It is absolutely necessary that you can get to certain places every day. Your income depends upon you getting to work. Your children's education depends upon you getting them to school. Your family's health and well-being depends upon you getting to the doctor. There is a very good chance that you use a car to get to all of these places.

Losing your driver's license can make life difficult, especially in a place like Newburgh where we do not have a well-established public transit system like New York City. It is why the question, "Should I submit to a breath test?" is one that is not so easy to answer when you are sitting on the side of the road with the flashing lights of a police cruiser in your review mirror.

Maybe you had just one drink and are unsure of whether you would register a .07 or a .08 blood alcohol content (BAC) on the breath test. Maybe you had a few drinks and you know that your BAC is above .08 and you are worried that submitting would secure a conviction for DUI.

As a driver, you should know the law regarding breath test refusal, because it might influence your decision during a stop.

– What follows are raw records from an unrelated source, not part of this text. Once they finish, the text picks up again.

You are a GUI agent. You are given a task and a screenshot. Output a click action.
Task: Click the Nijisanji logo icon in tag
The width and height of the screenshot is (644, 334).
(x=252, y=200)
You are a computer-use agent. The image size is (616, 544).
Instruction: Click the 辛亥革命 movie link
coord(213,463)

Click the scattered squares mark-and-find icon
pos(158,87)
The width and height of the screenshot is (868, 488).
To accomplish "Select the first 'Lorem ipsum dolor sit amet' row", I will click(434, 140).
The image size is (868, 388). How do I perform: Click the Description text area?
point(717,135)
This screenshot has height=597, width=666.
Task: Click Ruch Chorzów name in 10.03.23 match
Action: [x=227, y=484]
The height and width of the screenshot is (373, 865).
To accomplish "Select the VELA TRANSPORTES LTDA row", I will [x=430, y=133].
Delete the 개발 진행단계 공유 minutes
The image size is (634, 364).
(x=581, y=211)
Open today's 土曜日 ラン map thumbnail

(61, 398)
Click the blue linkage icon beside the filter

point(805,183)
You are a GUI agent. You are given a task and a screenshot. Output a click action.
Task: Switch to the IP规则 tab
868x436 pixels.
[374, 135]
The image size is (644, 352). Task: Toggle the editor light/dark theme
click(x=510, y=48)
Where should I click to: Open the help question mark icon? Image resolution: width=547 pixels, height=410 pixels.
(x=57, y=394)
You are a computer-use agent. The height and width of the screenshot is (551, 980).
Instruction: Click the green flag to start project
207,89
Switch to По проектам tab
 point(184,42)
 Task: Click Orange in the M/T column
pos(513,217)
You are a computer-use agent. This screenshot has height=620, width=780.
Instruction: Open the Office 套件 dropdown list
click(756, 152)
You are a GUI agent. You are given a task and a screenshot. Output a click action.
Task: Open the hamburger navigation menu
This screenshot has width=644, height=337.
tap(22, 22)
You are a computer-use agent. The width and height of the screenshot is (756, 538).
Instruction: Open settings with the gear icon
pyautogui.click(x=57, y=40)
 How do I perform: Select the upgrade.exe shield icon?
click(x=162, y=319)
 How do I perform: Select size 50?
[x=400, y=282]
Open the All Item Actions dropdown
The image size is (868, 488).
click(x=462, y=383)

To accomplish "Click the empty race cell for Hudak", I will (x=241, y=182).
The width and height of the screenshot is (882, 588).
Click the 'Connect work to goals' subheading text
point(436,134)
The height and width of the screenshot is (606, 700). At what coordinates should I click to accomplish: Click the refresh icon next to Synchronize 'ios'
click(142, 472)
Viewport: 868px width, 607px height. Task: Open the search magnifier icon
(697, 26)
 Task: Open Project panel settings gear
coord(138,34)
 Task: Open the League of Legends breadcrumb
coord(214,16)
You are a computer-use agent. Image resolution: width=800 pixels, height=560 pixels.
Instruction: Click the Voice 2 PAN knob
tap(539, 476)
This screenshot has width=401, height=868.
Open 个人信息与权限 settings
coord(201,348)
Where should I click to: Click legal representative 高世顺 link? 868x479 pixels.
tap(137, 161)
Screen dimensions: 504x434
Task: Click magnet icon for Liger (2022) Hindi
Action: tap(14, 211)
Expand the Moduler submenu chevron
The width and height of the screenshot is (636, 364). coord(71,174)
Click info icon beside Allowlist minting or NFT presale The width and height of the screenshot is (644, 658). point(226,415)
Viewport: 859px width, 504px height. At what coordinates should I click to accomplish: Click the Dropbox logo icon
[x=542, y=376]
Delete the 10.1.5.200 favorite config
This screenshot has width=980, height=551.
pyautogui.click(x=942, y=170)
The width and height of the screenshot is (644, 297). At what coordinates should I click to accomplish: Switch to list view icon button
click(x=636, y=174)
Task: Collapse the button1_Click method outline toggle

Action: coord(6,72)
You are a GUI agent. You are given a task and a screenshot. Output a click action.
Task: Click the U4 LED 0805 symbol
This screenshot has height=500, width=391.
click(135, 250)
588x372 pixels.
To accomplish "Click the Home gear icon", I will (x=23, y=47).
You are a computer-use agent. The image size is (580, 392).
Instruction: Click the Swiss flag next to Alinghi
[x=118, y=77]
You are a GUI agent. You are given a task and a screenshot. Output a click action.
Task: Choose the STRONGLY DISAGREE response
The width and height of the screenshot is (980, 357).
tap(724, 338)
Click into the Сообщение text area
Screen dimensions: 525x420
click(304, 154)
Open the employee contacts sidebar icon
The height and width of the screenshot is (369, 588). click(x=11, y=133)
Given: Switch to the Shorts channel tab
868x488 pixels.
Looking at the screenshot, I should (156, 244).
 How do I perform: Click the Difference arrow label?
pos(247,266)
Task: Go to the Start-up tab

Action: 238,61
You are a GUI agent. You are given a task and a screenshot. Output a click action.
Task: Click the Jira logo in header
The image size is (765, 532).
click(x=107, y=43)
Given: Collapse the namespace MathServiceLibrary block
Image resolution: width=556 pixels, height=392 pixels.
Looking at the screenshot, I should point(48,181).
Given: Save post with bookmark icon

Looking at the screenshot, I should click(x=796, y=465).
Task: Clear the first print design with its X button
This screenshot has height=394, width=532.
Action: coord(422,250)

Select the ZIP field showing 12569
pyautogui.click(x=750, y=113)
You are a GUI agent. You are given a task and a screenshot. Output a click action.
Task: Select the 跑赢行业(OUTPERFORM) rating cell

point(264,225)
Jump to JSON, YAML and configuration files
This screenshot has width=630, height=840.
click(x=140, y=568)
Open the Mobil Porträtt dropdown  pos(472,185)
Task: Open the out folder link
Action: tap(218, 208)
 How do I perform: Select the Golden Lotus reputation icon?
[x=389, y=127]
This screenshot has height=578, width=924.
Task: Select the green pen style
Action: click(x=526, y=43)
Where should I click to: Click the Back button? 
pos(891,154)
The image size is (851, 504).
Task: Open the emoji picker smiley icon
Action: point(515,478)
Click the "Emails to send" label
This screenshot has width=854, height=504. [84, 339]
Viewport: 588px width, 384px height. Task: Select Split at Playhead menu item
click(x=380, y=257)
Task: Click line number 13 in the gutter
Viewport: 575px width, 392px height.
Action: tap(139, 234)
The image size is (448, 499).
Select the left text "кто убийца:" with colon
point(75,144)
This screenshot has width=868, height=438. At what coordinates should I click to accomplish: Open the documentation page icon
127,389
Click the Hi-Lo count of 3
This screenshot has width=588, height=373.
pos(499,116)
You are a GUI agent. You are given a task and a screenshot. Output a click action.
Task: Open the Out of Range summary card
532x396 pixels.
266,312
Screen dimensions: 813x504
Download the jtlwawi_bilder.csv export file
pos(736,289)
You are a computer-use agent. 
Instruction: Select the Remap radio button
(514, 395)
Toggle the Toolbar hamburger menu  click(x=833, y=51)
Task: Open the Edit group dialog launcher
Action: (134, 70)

Refusing = license suspension

Driving is a privilege not a right. It might not seem like a big difference, but it is. Either you agree to certain restrictions, limitations and conditions or you don't get a license. The DMV does not inform you of them in person, but once you sign the papers and get your license, you have agreed.

One of these terms and conditions is the "implied consent" law. Loosely translated, if a police officer has reason to believe you are driving impaired, you are required to take a blood, breath or urine test.

Of course, you have a right to your privacy, control over your person. You can refuse to take the test. Under the implied consent law, however, there are consequences. Remember, you did agree to the terms of driving in New York when you got behind the wheel with your valid license.

Under New York vehicle and traffic laws, when you refuse to submit to a breath test your license will be subject to immediate suspension for a minimum of one year. You can challenge the suspension with the New York State Department of Motor Vehicles (DMV), but you must request a hearing within 15 days.

Refusal could also have collateral consequences

In 2012, New York adopted a regulation that enhanced penalties for persistent DUI offenders. If you have three violations in 25 years, the DMV can permanently revoke your license. The DMV process is a civil administrative process, and officials often treat a refusal as a conviction for purposes of the three-strike law. Remember, driving is a privilege not a right.

Should you refuse?

There is no "right" answer, because every case is unique. In some instances, refusing to take the test can help your defense. In other instances, refusing could cause more harm than good or have no effect at all. We know what you are probably thinking at the moment, "I understand the law, but what good does it do if you still can't give me an answer to my question."

We have left out one other important law available in New York; the law granting drivers the right to call an attorney for advice - even during a traffic stop. You should know the law and the potential consequences, but also know the number of a knowledgeable DUI attorney before you get behind the wheel. With both of these, you can make the best decision possible should you be pulled over for drunk driving.